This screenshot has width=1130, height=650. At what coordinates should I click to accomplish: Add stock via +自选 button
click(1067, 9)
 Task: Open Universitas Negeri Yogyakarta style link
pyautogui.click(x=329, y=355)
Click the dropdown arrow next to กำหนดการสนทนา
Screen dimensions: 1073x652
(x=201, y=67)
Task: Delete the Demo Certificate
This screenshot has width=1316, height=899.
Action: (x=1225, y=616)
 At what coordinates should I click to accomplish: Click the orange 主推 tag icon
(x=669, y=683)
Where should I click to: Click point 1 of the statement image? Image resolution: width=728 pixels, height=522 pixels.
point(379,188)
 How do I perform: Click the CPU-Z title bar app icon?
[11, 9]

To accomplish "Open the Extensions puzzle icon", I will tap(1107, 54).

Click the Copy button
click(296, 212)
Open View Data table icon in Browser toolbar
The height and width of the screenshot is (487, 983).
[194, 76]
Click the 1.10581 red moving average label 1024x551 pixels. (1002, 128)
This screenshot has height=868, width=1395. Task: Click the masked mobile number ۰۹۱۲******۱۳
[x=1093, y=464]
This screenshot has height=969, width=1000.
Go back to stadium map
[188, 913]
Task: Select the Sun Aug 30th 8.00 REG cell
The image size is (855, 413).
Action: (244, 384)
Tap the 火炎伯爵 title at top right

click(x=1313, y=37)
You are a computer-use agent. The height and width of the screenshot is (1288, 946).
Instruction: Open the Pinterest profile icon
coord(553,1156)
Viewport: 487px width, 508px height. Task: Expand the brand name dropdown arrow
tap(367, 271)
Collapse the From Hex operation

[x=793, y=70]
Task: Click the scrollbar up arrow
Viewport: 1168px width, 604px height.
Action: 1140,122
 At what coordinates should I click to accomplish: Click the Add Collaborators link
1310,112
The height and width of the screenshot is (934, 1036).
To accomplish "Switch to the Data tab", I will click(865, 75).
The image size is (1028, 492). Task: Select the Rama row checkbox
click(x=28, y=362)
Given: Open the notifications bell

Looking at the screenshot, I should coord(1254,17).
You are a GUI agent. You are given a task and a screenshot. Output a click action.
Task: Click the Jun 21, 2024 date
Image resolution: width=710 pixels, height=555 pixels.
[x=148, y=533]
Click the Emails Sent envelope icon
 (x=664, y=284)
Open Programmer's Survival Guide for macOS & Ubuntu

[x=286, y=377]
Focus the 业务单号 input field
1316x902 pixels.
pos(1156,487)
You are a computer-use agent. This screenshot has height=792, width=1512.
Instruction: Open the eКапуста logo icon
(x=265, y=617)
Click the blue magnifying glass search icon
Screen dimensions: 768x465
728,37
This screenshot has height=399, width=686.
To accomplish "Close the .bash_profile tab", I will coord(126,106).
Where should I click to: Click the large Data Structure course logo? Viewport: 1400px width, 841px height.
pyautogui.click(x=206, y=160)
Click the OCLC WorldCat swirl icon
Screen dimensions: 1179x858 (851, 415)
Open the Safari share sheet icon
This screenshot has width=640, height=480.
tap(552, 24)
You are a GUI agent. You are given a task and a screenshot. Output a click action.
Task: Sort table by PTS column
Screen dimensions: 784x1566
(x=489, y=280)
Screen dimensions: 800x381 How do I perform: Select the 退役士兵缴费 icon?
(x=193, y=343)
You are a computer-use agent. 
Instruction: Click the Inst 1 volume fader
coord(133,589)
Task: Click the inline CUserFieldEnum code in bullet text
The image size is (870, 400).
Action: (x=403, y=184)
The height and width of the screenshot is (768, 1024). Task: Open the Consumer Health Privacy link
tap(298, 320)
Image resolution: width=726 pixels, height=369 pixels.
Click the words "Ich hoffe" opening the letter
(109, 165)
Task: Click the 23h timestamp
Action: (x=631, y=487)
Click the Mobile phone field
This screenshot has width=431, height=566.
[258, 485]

**What you will do:** All entries are to be output exactly as they stand.

**Problem solution:**
This screenshot has width=1130, height=650. At what coordinates should I click to accomplish: Add stock via +自选 button
click(1067, 9)
 Task: Open Universitas Negeri Yogyakarta style link
pyautogui.click(x=329, y=355)
Click the dropdown arrow next to กำหนดการสนทนา
Screen dimensions: 1073x652
(x=201, y=67)
Task: Delete the Demo Certificate
This screenshot has width=1316, height=899.
Action: (x=1225, y=616)
 At what coordinates should I click to accomplish: Click the orange 主推 tag icon
(x=669, y=683)
Where should I click to: Click point 1 of the statement image? Image resolution: width=728 pixels, height=522 pixels.
point(379,188)
 How do I perform: Click the CPU-Z title bar app icon?
[11, 9]

To accomplish "Open the Extensions puzzle icon", I will tap(1107, 54).

Click the Copy button
click(296, 212)
Open View Data table icon in Browser toolbar
The height and width of the screenshot is (487, 983).
[194, 76]
Click the 1.10581 red moving average label 1024x551 pixels. (1002, 128)
This screenshot has height=868, width=1395. Task: Click the masked mobile number ۰۹۱۲******۱۳
[x=1093, y=464]
This screenshot has height=969, width=1000.
Go back to stadium map
[188, 913]
Task: Select the Sun Aug 30th 8.00 REG cell
The image size is (855, 413).
Action: (244, 384)
Tap the 火炎伯爵 title at top right

click(x=1313, y=37)
You are a computer-use agent. The height and width of the screenshot is (1288, 946).
Instruction: Open the Pinterest profile icon
coord(553,1156)
Viewport: 487px width, 508px height. Task: Expand the brand name dropdown arrow
tap(367, 271)
Collapse the From Hex operation

[x=793, y=70]
Task: Click the scrollbar up arrow
Viewport: 1168px width, 604px height.
Action: 1140,122
 At what coordinates should I click to accomplish: Click the Add Collaborators link
1310,112
The height and width of the screenshot is (934, 1036).
To accomplish "Switch to the Data tab", I will click(865, 75).
The image size is (1028, 492). Task: Select the Rama row checkbox
click(x=28, y=362)
Given: Open the notifications bell

Looking at the screenshot, I should coord(1254,17).
You are a GUI agent. You are given a task and a screenshot. Output a click action.
Task: Click the Jun 21, 2024 date
Image resolution: width=710 pixels, height=555 pixels.
[x=148, y=533]
Click the Emails Sent envelope icon
 (x=664, y=284)
Open Programmer's Survival Guide for macOS & Ubuntu

[x=286, y=377]
Focus the 业务单号 input field
1316x902 pixels.
pos(1156,487)
You are a computer-use agent. This screenshot has height=792, width=1512.
Instruction: Open the eКапуста logo icon
(x=265, y=617)
Click the blue magnifying glass search icon
Screen dimensions: 768x465
728,37
This screenshot has height=399, width=686.
To accomplish "Close the .bash_profile tab", I will coord(126,106).
Where should I click to: Click the large Data Structure course logo? Viewport: 1400px width, 841px height.
pyautogui.click(x=206, y=160)
Click the OCLC WorldCat swirl icon
Screen dimensions: 1179x858 (851, 415)
Open the Safari share sheet icon
This screenshot has width=640, height=480.
tap(552, 24)
You are a GUI agent. You are given a task and a screenshot. Output a click action.
Task: Sort table by PTS column
Screen dimensions: 784x1566
(x=489, y=280)
Screen dimensions: 800x381 How do I perform: Select the 退役士兵缴费 icon?
(x=193, y=343)
You are a computer-use agent. 
Instruction: Click the Inst 1 volume fader
coord(133,589)
Task: Click the inline CUserFieldEnum code in bullet text
The image size is (870, 400).
Action: (x=403, y=184)
The height and width of the screenshot is (768, 1024). Task: Open the Consumer Health Privacy link
tap(298, 320)
Image resolution: width=726 pixels, height=369 pixels.
Click the words "Ich hoffe" opening the letter
(109, 165)
Task: Click the 23h timestamp
Action: (x=631, y=487)
Click the Mobile phone field
This screenshot has width=431, height=566.
[258, 485]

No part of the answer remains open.